No meio de tanto sofrimento e guerra, o Padre Gaetan salienta o papel a desempenhar pela Igreja, que é frequentemente o único porto e abrigo para quem perdeu tudo.
“A Igreja está a fazer muitas coisas, muitas. Graças à Igreja as pessoas ainda conseguem viver. Na República Centro Africana, por exemplo, é graças à Igreja que as comunidades não se desagregaram, porque toda a gente foge para a paróquia e os padres e religiosos tentam ajudar”, diz.
“A Igreja está a mediar entre os diferentes grupos. As pessoas acreditam nos padres e na Igreja, por causa da unidade e da fé, e aceitam o que a Igreja propõe. Acredito que a fé pode desempenhar um papel importante em África se a Igreja tiver meios para isso.”
O padre Gaetan esteve em Portugal a convite de uma das organizações que mais contribui para ajudar a Igreja em países como estes, a fundação Ajuda à Igreja que Sofre. Este homem que é a encarnação das dificuldades que África enfrenta diz que é preciso fazer mais evangelização, inclusivamente dos cristãos que ainda deixam a lealdade tribal falar mais alto que a fé.

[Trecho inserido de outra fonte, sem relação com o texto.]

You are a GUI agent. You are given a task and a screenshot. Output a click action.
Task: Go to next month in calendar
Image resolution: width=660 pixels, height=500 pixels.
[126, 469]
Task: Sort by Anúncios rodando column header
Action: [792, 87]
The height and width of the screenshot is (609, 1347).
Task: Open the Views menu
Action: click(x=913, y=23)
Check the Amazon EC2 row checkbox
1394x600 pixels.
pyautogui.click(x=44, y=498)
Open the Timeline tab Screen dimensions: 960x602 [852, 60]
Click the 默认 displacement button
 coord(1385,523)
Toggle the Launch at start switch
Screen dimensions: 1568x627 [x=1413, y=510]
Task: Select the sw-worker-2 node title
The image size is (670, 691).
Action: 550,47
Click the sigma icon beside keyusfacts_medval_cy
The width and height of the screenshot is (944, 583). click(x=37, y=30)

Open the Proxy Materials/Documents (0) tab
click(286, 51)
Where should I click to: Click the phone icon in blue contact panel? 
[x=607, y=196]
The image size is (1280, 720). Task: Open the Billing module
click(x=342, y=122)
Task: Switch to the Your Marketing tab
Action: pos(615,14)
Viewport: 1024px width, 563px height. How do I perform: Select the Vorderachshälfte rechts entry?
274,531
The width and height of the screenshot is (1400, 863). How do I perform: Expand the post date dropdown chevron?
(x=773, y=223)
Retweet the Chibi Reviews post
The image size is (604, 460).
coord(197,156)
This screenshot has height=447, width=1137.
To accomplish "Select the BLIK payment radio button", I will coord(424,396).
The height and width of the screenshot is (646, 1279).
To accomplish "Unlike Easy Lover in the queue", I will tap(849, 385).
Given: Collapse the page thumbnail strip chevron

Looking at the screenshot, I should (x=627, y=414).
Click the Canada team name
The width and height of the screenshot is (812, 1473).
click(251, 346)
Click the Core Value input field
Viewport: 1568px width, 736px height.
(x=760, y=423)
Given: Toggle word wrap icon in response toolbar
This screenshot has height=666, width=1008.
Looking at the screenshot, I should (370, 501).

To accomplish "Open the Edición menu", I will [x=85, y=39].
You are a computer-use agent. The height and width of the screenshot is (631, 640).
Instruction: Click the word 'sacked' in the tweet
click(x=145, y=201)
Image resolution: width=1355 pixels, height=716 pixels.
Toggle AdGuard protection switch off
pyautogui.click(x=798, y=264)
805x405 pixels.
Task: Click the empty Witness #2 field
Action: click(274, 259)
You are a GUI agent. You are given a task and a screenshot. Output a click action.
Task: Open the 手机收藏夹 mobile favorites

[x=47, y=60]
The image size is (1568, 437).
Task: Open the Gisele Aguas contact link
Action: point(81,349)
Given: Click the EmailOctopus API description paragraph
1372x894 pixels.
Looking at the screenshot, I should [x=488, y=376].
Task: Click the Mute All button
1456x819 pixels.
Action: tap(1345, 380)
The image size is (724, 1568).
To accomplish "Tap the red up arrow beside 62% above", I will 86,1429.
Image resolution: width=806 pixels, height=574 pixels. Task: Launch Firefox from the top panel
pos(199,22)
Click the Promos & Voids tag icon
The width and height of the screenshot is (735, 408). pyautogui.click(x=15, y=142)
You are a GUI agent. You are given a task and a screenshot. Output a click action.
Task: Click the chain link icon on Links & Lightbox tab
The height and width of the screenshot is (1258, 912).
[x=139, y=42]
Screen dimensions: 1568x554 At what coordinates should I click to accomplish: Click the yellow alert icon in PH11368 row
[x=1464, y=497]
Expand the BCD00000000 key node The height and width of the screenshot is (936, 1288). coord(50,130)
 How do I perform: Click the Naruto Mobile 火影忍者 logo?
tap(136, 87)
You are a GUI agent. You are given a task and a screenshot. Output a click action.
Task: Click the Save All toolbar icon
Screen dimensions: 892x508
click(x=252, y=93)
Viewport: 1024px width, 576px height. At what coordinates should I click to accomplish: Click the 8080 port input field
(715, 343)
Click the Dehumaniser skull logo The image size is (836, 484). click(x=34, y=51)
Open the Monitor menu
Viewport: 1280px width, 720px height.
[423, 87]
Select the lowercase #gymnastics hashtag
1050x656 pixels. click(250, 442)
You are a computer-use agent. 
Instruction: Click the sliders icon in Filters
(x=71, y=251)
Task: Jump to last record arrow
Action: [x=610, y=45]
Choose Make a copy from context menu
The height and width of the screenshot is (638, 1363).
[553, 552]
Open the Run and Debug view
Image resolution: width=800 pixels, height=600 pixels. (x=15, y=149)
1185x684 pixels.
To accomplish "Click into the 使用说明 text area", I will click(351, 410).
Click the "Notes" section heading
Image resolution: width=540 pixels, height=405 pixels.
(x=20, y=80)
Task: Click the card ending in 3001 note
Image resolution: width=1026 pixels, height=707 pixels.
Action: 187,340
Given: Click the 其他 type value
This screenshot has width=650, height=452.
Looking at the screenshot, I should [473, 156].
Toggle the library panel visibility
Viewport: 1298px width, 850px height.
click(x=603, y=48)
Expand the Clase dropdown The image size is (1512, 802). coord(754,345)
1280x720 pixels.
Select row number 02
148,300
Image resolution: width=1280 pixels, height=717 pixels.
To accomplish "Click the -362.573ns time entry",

“É um problema porque por vezes a identidade tribal sobrepõe-se a tudo, e as pessoas esquecem até a sua fé quando a identidade tribal está em jogo. É preciso evangelizar para que as pessoas compreendam que a fé pode estar acima da identidade tribal. Mas é um grande problema”, diz, sem esquecer também a ganância dos países ricos e das multinacionais que usam frequentemente os grupos armados para desestabilizar os Governos nacionais, evitando assim ter de pagar o preço justo pelos recursos naturais que exploram.
O Padre Gaetan esteve em Portugal para dar testemunho sobre o seu caminho de fé e de sacerdócio. A sua estadia coincidiu com a iniciativa Red Wednesday, da Ajuda à Igreja que sofre, em que vários monumentos nacionais foram iluminados de encarnado para recordar os cristãos perseguidos.